What it means for you
Banks must reassess IT outsourcing risks, especially vendor access rights and staff training. The case highlights dangers of poor housekeeping, lack of periodic balancing, and inadequate controls. Lenders should ensure in-house staff can operate systems independently to avoid vendor lock-in.
What you must do
- Review all IT outsourcing contracts to limit vendor access to only necessary functions.
- Train bank staff on software operations to reduce dependency on external vendors.
- Strengthen internal controls, including periodic book balancing and housekeeping checks.
- Exercise caution when dealing with M/s Ahaana Computers or similar sole proprietor IT firms.
Who it affects
All banks with IT outsourcing arrangements, Cooperative banks relying on external software vendors, Bank IT and risk management teams
What specific fraud is RBI alerting about?

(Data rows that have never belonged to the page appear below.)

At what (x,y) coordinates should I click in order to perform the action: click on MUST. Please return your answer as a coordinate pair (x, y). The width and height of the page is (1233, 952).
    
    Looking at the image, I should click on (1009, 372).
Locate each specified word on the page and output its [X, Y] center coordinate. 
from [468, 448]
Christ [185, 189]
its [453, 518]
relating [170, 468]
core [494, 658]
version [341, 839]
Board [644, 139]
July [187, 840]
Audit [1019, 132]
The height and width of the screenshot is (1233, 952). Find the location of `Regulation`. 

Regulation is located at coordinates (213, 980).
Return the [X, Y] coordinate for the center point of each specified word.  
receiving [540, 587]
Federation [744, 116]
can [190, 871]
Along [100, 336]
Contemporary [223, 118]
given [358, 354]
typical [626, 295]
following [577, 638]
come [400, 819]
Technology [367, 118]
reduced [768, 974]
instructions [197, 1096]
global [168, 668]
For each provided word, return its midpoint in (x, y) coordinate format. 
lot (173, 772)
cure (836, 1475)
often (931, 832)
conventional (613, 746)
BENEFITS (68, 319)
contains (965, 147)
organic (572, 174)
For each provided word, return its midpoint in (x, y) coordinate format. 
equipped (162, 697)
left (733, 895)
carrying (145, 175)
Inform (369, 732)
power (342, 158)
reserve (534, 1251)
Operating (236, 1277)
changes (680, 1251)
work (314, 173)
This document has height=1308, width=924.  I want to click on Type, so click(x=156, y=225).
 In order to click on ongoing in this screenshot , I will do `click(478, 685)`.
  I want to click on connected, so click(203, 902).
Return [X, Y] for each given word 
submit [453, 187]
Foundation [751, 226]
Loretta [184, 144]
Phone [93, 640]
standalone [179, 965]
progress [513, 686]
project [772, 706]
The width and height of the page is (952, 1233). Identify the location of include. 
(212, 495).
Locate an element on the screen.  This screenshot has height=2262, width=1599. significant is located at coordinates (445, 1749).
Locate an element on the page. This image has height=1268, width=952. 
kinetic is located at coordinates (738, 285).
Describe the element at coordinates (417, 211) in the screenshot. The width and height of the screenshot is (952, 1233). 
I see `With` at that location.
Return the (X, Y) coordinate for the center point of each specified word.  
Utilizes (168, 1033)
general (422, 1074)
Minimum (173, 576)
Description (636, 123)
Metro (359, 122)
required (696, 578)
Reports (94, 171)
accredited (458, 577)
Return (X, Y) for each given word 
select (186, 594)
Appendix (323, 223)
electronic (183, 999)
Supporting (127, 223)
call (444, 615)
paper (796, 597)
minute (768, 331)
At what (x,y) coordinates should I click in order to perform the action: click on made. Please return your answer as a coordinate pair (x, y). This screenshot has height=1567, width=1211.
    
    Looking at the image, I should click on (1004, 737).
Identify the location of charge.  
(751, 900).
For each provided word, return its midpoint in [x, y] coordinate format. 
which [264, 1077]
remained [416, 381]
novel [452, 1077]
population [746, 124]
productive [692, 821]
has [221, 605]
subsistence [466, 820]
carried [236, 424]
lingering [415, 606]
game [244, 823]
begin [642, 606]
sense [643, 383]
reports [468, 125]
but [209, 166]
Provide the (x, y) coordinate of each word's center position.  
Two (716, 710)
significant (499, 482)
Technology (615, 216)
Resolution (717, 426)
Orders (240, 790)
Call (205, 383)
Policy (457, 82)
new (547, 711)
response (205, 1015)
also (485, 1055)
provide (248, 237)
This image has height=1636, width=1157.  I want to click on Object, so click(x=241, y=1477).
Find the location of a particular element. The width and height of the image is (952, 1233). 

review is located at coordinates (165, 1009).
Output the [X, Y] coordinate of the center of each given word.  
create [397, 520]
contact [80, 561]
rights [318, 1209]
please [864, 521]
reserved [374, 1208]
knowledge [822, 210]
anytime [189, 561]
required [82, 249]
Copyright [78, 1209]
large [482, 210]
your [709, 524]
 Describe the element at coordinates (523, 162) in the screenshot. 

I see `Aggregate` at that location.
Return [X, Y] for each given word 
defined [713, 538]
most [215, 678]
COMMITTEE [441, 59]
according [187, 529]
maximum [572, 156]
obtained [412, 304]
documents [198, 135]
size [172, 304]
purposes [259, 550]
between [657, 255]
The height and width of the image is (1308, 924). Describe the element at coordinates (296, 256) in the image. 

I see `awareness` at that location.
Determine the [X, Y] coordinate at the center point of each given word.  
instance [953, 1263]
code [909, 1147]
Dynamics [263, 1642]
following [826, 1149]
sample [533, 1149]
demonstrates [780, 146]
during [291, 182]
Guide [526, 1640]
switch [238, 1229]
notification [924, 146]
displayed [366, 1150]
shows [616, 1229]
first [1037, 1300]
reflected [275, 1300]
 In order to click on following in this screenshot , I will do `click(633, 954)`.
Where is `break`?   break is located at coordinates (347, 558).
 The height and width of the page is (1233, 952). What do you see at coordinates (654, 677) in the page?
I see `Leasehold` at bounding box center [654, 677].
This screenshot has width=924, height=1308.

A fraud by M/s Ahaana Computers, a sole proprietor firm, at a cooperative bank in Tamil Nadu, due to unfettered access under an AMC and total bank dependency on the firm.
What key controls failed in this case?
Staff lacked knowledge of software operations, controls were inadequate, housekeeping was poor, and periodic balancing of books was not conducted.
What should banks do to prevent similar frauds?
Review IT outsourcing controls, limit vendor access, train staff on system operations, and ensure regular internal checks like book balancing.